» **Required action**
Only the lines from the start of the entries through the line with "[Esviro — Алое 1000 ML] (132, 1977)" are wanted; please output them exactly.

» **Collected data**
== Segment start ==
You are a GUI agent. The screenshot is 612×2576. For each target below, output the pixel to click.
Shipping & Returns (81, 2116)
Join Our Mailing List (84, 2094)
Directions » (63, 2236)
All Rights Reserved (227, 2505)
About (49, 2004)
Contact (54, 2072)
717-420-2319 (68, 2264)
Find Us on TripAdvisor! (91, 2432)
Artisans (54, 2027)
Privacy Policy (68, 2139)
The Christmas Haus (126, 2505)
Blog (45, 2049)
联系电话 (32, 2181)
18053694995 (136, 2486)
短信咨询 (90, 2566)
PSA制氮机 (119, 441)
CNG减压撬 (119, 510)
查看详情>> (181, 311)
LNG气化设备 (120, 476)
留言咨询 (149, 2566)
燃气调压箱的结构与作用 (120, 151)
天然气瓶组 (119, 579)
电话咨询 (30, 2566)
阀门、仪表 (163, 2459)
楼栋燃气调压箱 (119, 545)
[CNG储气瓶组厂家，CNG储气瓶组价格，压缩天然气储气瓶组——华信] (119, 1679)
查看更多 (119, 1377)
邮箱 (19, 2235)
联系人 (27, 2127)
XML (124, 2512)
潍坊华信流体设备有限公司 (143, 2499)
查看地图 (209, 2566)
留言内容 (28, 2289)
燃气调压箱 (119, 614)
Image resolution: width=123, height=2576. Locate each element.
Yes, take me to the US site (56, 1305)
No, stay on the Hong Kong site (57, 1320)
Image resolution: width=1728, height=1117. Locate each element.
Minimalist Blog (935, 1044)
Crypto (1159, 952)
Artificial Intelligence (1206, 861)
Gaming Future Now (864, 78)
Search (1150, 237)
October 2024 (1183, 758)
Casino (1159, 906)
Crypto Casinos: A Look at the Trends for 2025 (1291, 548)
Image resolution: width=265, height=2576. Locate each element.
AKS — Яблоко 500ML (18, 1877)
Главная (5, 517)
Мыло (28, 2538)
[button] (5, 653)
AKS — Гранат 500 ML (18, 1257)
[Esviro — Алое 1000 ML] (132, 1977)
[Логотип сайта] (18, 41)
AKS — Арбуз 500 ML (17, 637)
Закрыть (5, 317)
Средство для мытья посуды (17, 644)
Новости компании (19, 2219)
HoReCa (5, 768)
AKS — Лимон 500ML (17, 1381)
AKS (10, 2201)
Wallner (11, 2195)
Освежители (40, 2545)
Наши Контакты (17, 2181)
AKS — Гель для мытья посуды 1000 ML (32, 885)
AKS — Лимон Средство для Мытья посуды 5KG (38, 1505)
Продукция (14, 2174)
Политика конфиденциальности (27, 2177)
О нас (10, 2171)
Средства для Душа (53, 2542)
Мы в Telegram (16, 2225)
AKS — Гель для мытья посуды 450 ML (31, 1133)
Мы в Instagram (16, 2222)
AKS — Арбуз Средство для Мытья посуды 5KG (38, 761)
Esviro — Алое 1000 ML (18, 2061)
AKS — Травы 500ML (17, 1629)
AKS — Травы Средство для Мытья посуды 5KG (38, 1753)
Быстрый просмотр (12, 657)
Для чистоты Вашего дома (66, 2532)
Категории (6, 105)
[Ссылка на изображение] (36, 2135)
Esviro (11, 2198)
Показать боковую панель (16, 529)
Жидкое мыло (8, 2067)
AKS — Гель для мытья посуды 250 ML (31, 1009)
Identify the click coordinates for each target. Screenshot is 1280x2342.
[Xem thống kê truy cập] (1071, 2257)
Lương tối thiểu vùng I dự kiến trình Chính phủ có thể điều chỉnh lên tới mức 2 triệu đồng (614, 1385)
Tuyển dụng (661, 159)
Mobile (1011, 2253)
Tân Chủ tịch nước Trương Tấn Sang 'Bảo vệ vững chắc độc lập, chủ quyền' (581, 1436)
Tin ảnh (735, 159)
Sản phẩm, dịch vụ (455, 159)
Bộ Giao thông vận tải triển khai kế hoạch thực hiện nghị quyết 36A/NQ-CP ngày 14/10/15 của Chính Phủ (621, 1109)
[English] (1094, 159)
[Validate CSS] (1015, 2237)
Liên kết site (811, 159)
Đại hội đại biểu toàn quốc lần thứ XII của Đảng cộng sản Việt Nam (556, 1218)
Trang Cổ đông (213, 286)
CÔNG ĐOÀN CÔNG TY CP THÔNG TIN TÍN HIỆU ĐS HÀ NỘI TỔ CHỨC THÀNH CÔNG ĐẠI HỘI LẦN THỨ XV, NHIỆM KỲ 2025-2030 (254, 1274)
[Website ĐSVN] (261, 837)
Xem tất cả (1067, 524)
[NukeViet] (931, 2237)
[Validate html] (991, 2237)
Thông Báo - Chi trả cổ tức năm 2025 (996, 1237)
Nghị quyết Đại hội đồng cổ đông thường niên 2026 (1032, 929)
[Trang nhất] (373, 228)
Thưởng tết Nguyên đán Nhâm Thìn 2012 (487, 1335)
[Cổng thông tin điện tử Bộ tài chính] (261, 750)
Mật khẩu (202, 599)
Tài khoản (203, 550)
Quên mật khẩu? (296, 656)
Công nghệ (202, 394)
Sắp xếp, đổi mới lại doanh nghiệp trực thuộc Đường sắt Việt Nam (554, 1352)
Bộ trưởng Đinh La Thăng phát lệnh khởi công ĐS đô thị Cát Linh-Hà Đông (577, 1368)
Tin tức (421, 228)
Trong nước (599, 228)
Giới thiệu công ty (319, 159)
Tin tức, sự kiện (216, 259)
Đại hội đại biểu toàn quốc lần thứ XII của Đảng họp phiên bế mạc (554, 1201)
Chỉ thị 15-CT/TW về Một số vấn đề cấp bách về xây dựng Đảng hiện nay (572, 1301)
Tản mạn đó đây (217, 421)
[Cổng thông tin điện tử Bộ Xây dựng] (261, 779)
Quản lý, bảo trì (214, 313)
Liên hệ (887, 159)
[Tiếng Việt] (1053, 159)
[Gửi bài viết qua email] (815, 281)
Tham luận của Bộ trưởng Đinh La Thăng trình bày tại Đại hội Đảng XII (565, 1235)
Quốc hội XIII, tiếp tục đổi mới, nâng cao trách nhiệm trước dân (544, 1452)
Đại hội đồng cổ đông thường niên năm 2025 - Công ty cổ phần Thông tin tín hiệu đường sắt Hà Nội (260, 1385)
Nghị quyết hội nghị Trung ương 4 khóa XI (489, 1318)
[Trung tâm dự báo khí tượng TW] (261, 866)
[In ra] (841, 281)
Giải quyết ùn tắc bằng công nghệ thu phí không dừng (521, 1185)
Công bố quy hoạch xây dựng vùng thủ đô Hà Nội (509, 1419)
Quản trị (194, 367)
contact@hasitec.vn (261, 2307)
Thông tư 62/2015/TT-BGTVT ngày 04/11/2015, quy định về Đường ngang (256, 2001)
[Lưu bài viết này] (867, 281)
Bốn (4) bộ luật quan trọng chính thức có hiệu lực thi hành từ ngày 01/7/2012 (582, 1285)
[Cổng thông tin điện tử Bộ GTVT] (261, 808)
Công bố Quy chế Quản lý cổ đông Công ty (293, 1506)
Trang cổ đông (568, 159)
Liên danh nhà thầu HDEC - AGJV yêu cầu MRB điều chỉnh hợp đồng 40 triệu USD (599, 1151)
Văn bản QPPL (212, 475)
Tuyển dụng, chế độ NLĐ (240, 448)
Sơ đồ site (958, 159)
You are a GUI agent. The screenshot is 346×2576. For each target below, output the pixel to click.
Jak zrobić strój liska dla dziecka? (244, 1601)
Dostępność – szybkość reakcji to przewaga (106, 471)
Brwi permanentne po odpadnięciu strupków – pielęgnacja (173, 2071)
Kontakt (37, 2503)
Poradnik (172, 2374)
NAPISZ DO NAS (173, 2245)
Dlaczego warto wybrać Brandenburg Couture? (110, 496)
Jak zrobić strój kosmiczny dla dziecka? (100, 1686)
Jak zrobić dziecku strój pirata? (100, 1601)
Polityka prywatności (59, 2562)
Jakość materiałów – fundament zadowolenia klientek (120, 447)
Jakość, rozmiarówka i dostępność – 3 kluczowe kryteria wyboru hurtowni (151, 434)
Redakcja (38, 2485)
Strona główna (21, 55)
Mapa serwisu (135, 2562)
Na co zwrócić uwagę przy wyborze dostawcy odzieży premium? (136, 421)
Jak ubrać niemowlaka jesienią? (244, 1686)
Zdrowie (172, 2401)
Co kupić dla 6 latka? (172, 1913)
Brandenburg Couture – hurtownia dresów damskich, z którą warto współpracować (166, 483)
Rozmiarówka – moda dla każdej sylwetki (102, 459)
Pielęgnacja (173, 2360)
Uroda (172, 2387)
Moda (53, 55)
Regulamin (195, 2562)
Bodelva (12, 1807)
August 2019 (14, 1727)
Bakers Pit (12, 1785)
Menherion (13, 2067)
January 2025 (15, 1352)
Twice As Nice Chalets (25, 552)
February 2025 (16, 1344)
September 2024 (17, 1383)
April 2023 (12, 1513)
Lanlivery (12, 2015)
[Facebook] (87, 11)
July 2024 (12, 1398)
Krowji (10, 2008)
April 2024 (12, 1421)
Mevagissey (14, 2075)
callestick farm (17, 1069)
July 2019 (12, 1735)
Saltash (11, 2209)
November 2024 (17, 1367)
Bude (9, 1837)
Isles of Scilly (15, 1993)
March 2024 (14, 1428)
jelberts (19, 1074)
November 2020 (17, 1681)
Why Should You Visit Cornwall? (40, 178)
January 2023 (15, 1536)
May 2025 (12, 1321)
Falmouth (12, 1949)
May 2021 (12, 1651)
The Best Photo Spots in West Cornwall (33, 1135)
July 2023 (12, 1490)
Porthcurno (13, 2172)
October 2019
== Segment end ==
» **Final answer**
You are a GUI agent. The screenshot is 612×2576. For each target below, output the pixel to click.
Shipping & Returns (81, 2116)
Join Our Mailing List (84, 2094)
Directions » (63, 2236)
All Rights Reserved (227, 2505)
About (49, 2004)
Contact (54, 2072)
717-420-2319 (68, 2264)
Find Us on TripAdvisor! (91, 2432)
Artisans (54, 2027)
Privacy Policy (68, 2139)
The Christmas Haus (126, 2505)
Blog (45, 2049)
联系电话 (32, 2181)
18053694995 (136, 2486)
短信咨询 (90, 2566)
PSA制氮机 (119, 441)
CNG减压撬 (119, 510)
查看详情>> (181, 311)
LNG气化设备 (120, 476)
留言咨询 (149, 2566)
燃气调压箱的结构与作用 (120, 151)
天然气瓶组 (119, 579)
电话咨询 (30, 2566)
阀门、仪表 (163, 2459)
楼栋燃气调压箱 (119, 545)
[CNG储气瓶组厂家，CNG储气瓶组价格，压缩天然气储气瓶组——华信] (119, 1679)
查看更多 (119, 1377)
邮箱 (19, 2235)
联系人 (27, 2127)
XML (124, 2512)
潍坊华信流体设备有限公司 (143, 2499)
查看地图 (209, 2566)
留言内容 (28, 2289)
燃气调压箱 (119, 614)
Image resolution: width=123, height=2576. Locate each element.
Yes, take me to the US site (56, 1305)
No, stay on the Hong Kong site (57, 1320)
Image resolution: width=1728, height=1117. Locate each element.
Minimalist Blog (935, 1044)
Crypto (1159, 952)
Artificial Intelligence (1206, 861)
Gaming Future Now (864, 78)
Search (1150, 237)
October 2024 (1183, 758)
Casino (1159, 906)
Crypto Casinos: A Look at the Trends for 2025 (1291, 548)
Image resolution: width=265, height=2576. Locate each element.
AKS — Яблоко 500ML (18, 1877)
Главная (5, 517)
Мыло (28, 2538)
[button] (5, 653)
AKS — Гранат 500 ML (18, 1257)
[Esviro — Алое 1000 ML] (132, 1977)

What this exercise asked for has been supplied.